Crédit photo : ISA HARSIN/PHANIE

LE QUOTIDIEN : Qui sont les victimes de soumission chimique ?

LEÏLA CHAOUACHI : Ce sont à 80 % des femmes, mais les hommes et les personnes transgenres sont aussi concernés. Les 20-29 ans sont les plus représentés mais les victimes sont de tout âge. En 2022, la plus jeune des victimes identifiées avait 9 mois et la plus âgée 90 ans. La soumission chimique ne concerne pas que les victimes de viol. C’est un mode opératoire des violences. Ce sont des enlèvements, des séquestrations, des vols, des viols, des infanticides, des homicides, la traite d’êtres humains, des femmes ou des enfants qu’on oblige à se prostituer… La soumission chimique, c’est tout ça.

Existe-t-il un profil type d’agresseur ?

Si 90 % des agresseurs sont de sexe masculin, les femmes sont aussi présentes, mais pas forcément pour les mêmes faits. Les hommes qui ont recours à la soumission chimique sont surtout auteurs de violences sexuelles, tandis que les actions des femmes concernent des vols et des infanticides.

Extraits du matériel:
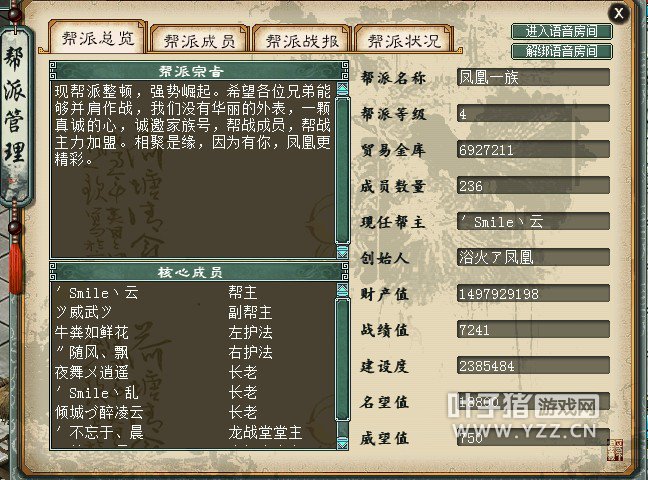Screen dimensions: 648x480
Task: Click down arrow of 帮派宗旨 scrollbar
Action: pyautogui.click(x=342, y=252)
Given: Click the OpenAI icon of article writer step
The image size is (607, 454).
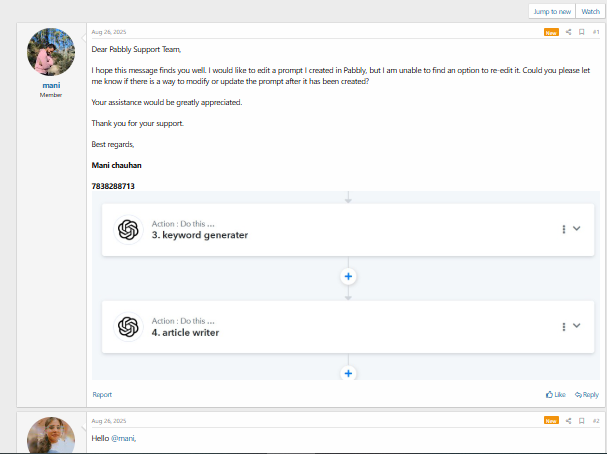Looking at the screenshot, I should 128,327.
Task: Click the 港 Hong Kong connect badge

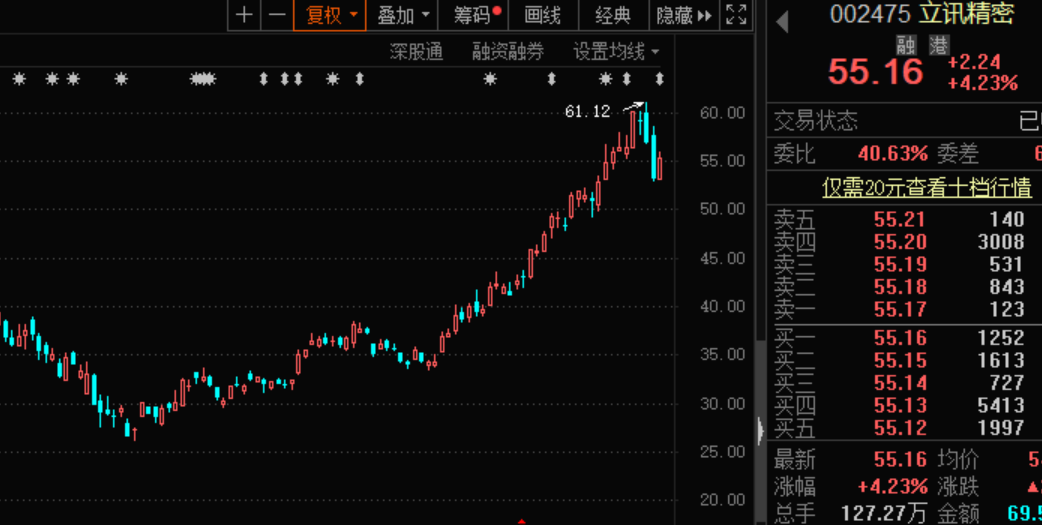Action: 938,44
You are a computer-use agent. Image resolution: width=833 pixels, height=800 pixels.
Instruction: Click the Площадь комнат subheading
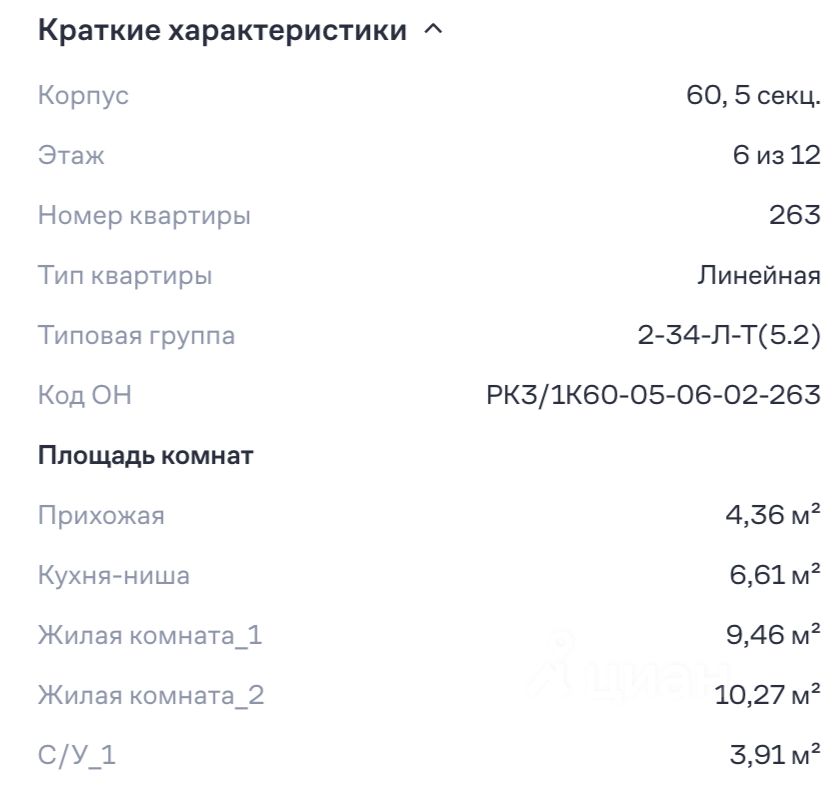(145, 456)
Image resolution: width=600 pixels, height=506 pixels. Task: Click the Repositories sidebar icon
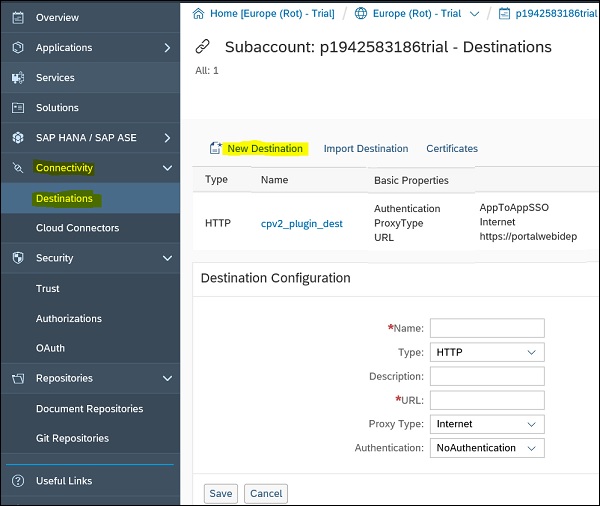click(x=17, y=379)
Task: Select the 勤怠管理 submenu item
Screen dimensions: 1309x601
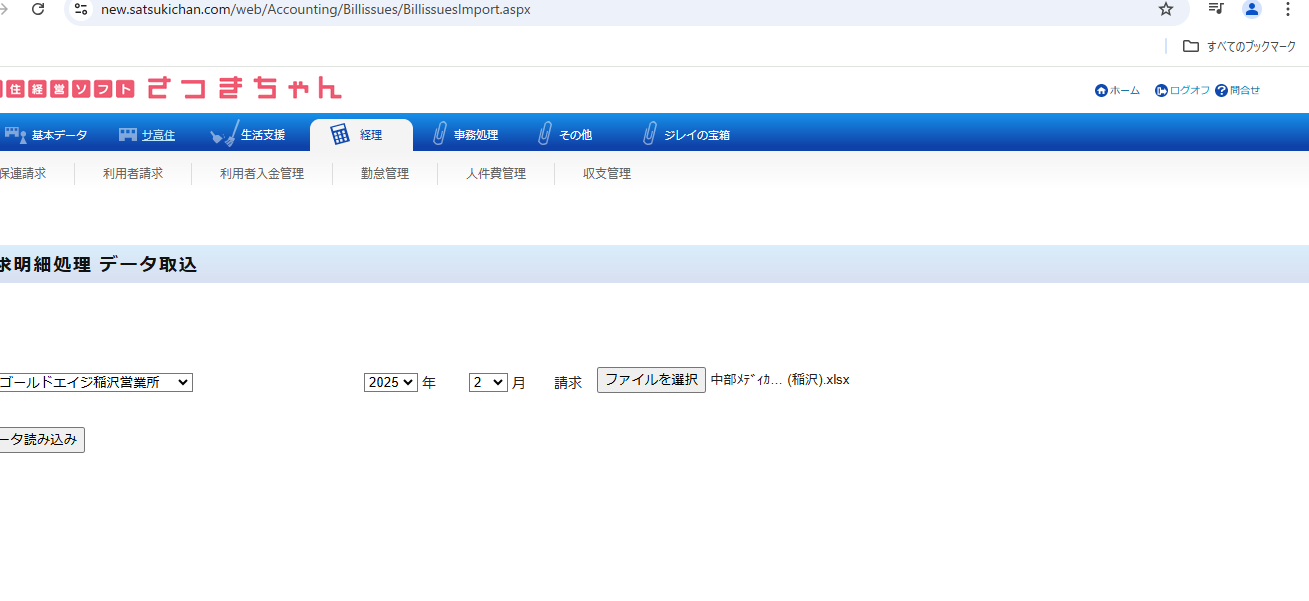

Travail demandé:
1 - Reproduisez le passage de l'entretien sur la soumission chimique allant de « Si 90 % des » jusqu'à « et des infanticides. » inclus.
2 - Reprenez l'entretien sur la soumission chimique à la suite de sa dernière phrase et poursuivez-le.

Corrigé:
1 -
Si 90 % des agresseurs sont de sexe masculin, les femmes sont aussi présentes, mais pas forcément pour les mêmes faits. Les hommes qui ont recours à la soumission chimique sont surtout auteurs de violences sexuelles, tandis que les actions des femmes concernent des vols et des infanticides.

2 -
On imagine le prédateur comme un homme à capuche, cet inconnu dangereux, avec en corollaire l’idée que les victimes sont un peu des écervelées qui ne respecteraient pas les règles les plus élémentaires de sécurité et de prudence. C’est une vision assez naïve. Dans la majorité des cas, les agresseurs sont connus des victimes. Il faut le dire et le redire. Ils peuvent évoluer dans le cercle familial, amical ou amoureux. Il n’y a pas forcément de profil type. La soumission chimique est d’abord l’histoire d’une confiance trahie, pas d’une imprudence.

Quelles sont les substances principalement utilisées ?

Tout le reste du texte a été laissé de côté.